Battle over Stars and Stripes intensifies as ombudsman sues
The Pentagon and Stars and Stripes are locked in an escalating fight over editorial independence after Defense officials moved to modernize the military newspaper, restrict syndicated content, and fire congressionally mandated ombudsman Jacqueline Smith. Smith sued the agency on June 25, 2026, alleging her April dismissal was retaliation for criticizing the overhaul and violated her First Amendment rights.
Stars and Stripes has covered U.S. military life in various forms since 1861. Though partly funded by the Defense Department, Congress has long required the outlet to operate with editorial independence. That arrangement is now under strain as the Trump administration seeks to reshape what service members read.
Key Takeaways
- Pentagon officials announced plans in early 2026 to modernize Stars and Stripes and refocus content away from what spokesman Sean Parnell called "woke distractions."
- A March 2026 memo banned comics and paid wire services while requiring content be "consistent with good order and discipline of the military."
- Ombudsman Jacqueline Smith was fired in April 2026, about 10 days after she published a column criticizing the restrictions.
- Smith filed a federal lawsuit on June 25, 2026, naming Defense Secretary Pete Hegseth and other officials as defendants.
- Two advisory board members had already sued the Pentagon over similar allegations of editorial interference.
Why is the Pentagon overhauling Stars and Stripes?
In January 2026, Parnell said on social media that the department was "bringing Stars & Stripes into the 21st century" and would "refocus its content away from woke distractions that syphon morale." The Pentagon said it was returning the paper to its original mission of reporting for warfighters.
A March 2026 memorandum from Deputy Defense Secretary Stephen Feinberg affirmed that editorial operations remain independent of the military chain of command, but introduced new limits. According to CBS News, the paper was barred from running comics and from using paid news wire services such as The Associated Press.
Smith told CBS that requiring content to align with "good order and discipline" echoed language used in military court-martials. Editor-in-chief Erik Slavin told the network his red line would be running Pentagon-written copy instead of an accurate story.

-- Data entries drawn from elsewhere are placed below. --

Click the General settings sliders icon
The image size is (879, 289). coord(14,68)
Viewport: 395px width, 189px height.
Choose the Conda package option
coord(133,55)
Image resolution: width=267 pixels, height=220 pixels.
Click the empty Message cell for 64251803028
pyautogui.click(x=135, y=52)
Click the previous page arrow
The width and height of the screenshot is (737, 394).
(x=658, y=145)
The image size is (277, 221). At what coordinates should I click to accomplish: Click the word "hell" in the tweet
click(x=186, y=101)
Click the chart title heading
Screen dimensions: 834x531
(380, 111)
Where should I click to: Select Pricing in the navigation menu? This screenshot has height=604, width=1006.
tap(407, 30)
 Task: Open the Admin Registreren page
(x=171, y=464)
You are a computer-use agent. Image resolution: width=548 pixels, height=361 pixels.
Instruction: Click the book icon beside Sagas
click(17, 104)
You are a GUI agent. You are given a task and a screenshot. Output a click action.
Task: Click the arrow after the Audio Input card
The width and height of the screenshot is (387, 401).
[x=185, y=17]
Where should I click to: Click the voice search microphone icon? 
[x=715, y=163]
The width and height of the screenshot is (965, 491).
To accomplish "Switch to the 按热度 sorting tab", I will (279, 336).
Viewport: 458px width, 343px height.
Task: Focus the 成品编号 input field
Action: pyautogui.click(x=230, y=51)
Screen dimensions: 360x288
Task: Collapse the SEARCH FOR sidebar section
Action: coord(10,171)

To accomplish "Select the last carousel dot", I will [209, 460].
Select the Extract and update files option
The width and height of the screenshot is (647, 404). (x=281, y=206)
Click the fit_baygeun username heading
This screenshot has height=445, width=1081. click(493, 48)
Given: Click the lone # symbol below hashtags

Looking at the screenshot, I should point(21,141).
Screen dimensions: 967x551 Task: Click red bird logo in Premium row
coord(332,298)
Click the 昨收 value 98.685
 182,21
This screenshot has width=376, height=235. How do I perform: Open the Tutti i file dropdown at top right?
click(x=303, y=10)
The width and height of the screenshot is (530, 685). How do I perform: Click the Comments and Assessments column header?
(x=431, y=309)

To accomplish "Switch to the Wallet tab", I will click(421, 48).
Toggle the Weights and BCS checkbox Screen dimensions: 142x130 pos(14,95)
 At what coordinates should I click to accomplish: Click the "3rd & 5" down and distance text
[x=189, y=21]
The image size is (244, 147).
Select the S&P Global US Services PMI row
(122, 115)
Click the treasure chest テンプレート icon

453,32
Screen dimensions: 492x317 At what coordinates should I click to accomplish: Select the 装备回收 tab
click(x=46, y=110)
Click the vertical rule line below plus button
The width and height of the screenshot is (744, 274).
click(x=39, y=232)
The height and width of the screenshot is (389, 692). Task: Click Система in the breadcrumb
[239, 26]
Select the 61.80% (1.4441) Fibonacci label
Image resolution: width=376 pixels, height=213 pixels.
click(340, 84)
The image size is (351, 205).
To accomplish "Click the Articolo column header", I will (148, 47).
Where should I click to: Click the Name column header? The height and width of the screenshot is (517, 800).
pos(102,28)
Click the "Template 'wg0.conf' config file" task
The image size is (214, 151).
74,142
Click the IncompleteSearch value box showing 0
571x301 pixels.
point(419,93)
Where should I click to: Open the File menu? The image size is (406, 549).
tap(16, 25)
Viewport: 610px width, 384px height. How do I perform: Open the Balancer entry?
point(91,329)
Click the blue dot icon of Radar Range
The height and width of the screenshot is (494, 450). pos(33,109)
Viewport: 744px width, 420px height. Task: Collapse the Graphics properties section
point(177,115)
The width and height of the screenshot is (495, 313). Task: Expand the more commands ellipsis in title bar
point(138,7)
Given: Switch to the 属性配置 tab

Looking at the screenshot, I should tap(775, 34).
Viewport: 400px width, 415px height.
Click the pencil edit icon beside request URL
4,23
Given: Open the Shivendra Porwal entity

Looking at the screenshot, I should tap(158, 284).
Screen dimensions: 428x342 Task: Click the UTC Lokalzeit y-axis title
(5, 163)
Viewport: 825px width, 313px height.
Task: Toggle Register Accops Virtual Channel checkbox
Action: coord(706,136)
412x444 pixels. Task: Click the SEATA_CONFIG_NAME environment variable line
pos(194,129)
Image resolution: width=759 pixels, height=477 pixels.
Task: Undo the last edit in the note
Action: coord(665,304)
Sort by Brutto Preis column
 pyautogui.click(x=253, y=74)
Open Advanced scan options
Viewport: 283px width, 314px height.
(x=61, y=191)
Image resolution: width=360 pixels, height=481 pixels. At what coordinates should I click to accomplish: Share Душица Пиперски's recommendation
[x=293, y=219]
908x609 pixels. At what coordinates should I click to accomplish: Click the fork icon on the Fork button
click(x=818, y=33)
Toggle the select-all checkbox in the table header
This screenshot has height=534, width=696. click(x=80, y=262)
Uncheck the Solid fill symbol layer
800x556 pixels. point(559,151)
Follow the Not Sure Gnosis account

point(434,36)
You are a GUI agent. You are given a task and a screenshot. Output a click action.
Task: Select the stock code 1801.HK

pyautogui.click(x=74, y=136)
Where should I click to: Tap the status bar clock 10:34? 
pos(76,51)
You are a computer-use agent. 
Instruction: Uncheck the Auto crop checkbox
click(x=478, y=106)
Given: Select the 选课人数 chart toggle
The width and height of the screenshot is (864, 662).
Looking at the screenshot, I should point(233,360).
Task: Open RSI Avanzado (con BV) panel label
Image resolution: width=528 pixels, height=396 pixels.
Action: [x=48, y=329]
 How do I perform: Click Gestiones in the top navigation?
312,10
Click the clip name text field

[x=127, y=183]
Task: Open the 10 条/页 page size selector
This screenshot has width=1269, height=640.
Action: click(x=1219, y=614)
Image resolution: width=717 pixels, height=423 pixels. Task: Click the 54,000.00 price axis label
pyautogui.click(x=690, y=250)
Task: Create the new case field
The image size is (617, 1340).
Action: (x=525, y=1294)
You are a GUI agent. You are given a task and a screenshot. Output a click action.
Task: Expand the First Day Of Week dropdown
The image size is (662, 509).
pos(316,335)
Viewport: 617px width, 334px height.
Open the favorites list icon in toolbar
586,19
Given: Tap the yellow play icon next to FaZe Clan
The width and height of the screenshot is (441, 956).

Who is Jacqueline Smith and why was she fired?
Smith, a longtime Connecticut newspaper editor, was hired in 2023 for a three-year term as ombudsman—a role Congress created in 1990 to safeguard Stars and Stripes' independence and report concerns directly to the House Armed Services Committee.
On April 8, 2026, she published a column opening with the line that Defense Secretary Pete Hegseth "doesn't want you to see cartoons in this newspaper anymore." According to her lawsuit, reported by The Washington Post, she was fired roughly 10 days later without an official reason. Her term was not set to expire until December 2026.
Smith told CBS she had been "poking the bear" but had not expected retaliation. She worries the "endgame is turning Stars and Stripes into a public affairs propaganda machine." Rep. Jamie Raskin and 38 other House members sent Hegseth a letter in April expressing "great alarm" about political interference at the paper.
What happens next in the legal battle?
Smith's June 25 complaint, filed in federal court in Washington, D.C., names Hegseth, Feinberg, and Parnell as defendants. It alleges her firing was retaliatory and seeks reinstatement along with other relief. The suit follows an earlier case brought by two Pulitzer Prize-winning advisory board members who challenged the Pentagon's removal of federal regulations protecting editorial independence.
Parnell wrote on X that Smith's lawsuit is "without merit" and that the department expects to prevail. The Pentagon has framed its changes as modernization, not censorship. For more on high-profile government clashes making headlines, see our Celebrity Breaking News coverage.
Slavin told CBS that independent news for troops remains essential. "If we were turned into public relations? Yeah, that's the foxhole," he said—a line that captures why the battle over Stars and Stripes may be far from over.